Ghana makes $3b in FDIs from free zone enclaves in 13 years

The Free Zones Enclaves since their establishment in 1996 to December 31, 2009 realised about three billion dollars (2,984,305,302 dollars) from Foreign Direct Investment (FDI).

Within the period, 28,433 jobs were created, Mrs Kate Abbeo, Solicitor for the Ghana Free Zones Board (GFZB), announced at a seminar for employers in the enclaves held in Accra on Thursday.

The seminar organised by the National Labour Commission (NLC) was to educate participants on the provisions of the Labour Act 2003 which regulates employment relations and protect workers’ rights.

These are freedom of association and collective bargaining, equal pay for equal work, maternity protection, occupational health and safety as well as the right to strike.

Free Zones are designated areas where goods and services are produced for export as operators are given tax incentives and other benefits, as well as exemption from paying corporate income tax.

Mrs.

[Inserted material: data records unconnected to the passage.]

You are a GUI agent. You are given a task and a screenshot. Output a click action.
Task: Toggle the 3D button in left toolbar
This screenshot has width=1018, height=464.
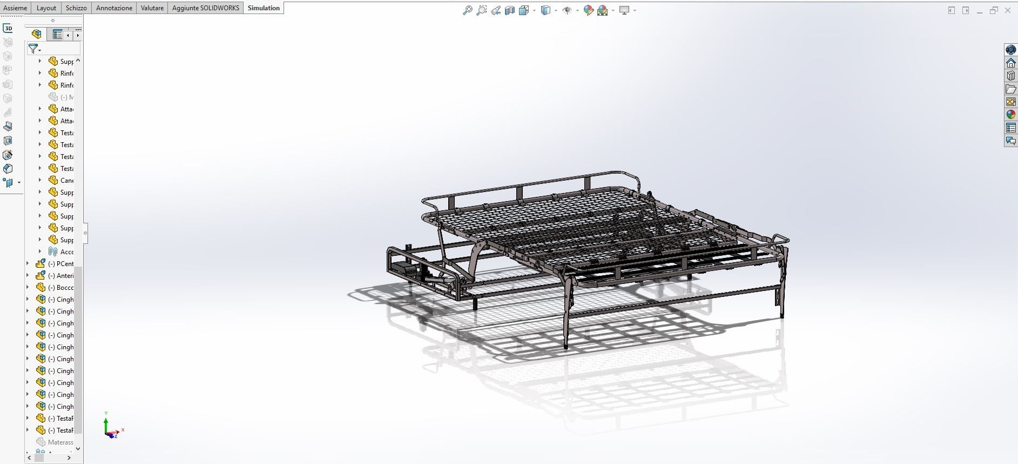coord(8,28)
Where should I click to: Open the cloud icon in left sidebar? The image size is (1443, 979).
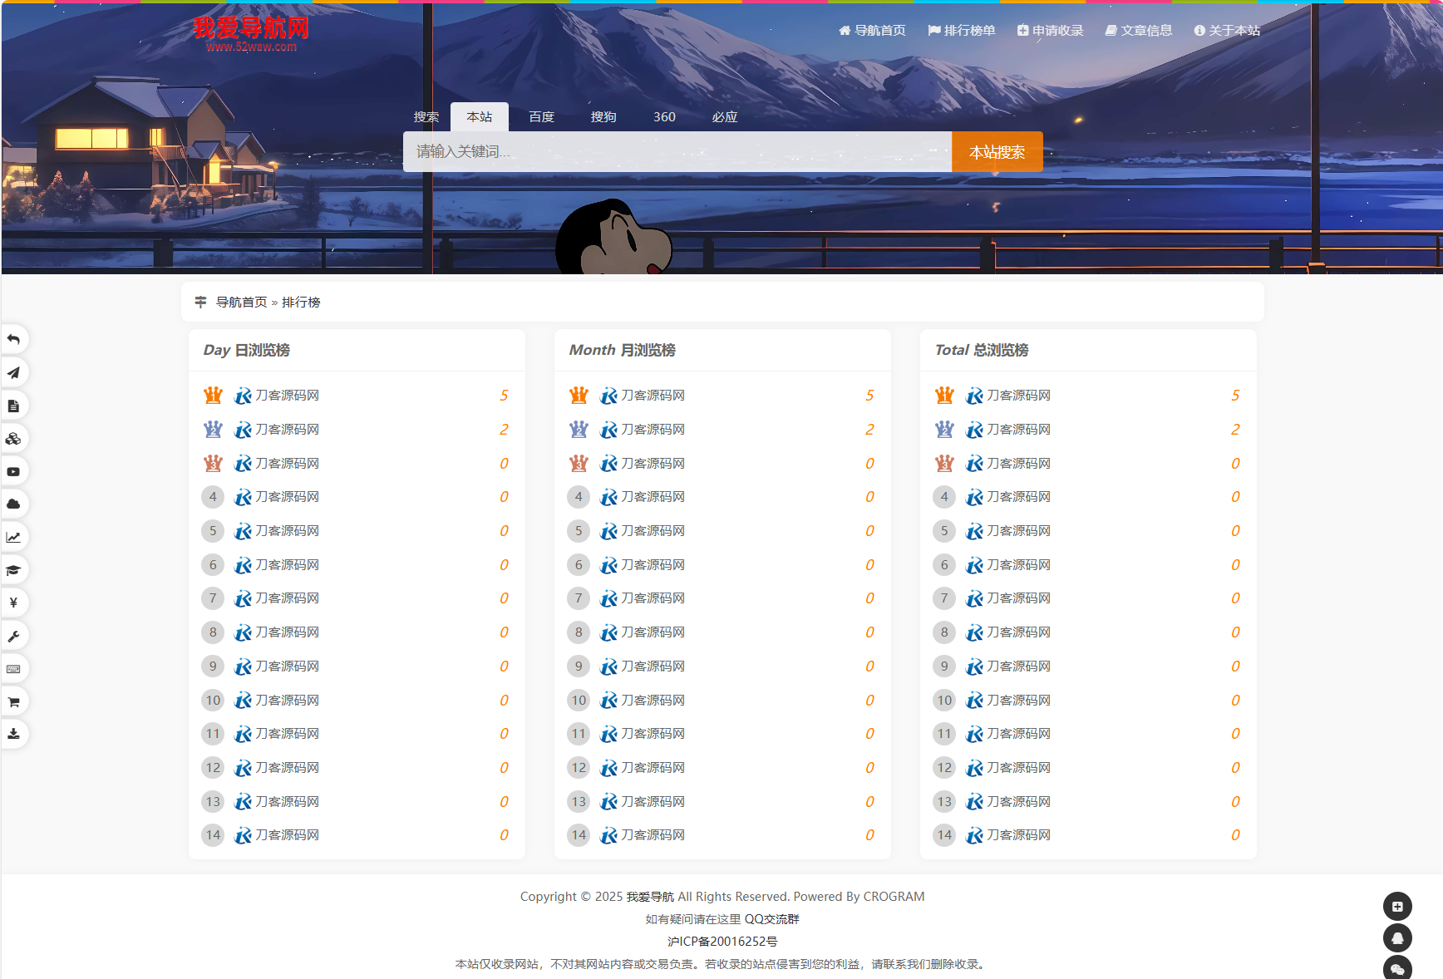coord(14,504)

Abbeo said the rationale for the establishment of such zones was to attract direct foreign investment, technology transfer, diversification of exports and job creation with the total rights of workers.

She said there was therefore, the need for employers to respect the rights of employees by allowing them to join trade unions in accordance with due process while employees should also honour the terms and conditions of their contract of engagement.

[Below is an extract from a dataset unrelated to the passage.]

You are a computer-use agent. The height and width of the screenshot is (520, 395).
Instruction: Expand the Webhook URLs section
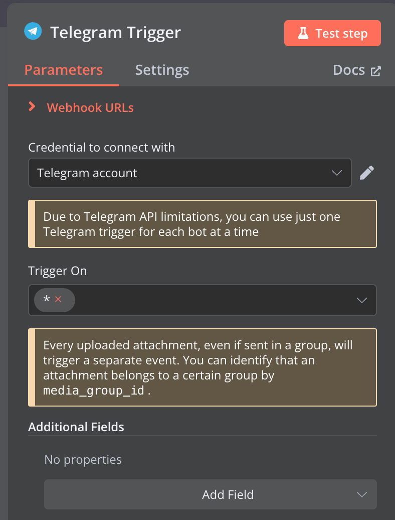click(x=90, y=107)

Mrs. Abbeo said union executives should as well respect the provisions in the Free Zones Act which permitted free zones developers and companies to internally negotiate and establish contracts of employment with employees on working hours and wages scale.

She reminded employers, both expatriates and locals that they were expected to spend one per cent of their annual wage bill in training Ghanaian workers to make technology transfer programmes meaningful, adding, “The employer is under obligation to furnish the GFZB with training programmes and records every six months from commencement of work”.

Mrs. Abbeo said employees working within the zones were also entitled to be paid salaries or wages not less than the minimum wage prevailing in the country at a given time, social security, provision of the pension law and law on workmen’s compensation and public holidays.

She said the Board would always ensure that free zone enterprises complied with the provisions on industrial relations contained in the Free Zones Act and uphold human values that were vital to the social and economic lives of employees.

Mr. Johnson Adasi, Director in-charge of Small and Medium Scale Enterprises and Industry, Ministry of Trade and Industry, who represented the Sector Minister, Ms. Hannah Tetteh, said an industrial policy had been established to drive industries in the country, most of which were in distress.

He said the policy which had four components including production and distribution, technology and incentives was designed to increase competitiveness and ease the transaction of business in Ghana to help promote fair pricing and trade on the international market.

Mr. Edward Briku-Boadi, Executive-Secretary, NLC, said the Commission had often received complaints that workers within the enclaves were not being allowed by their employers to form or join trade unions to negotiate for their rights  because some of the employers thought such workers were not bounded by the labour laws in the country.

He said all such workers were bounded by the labour laws and should be given such rights.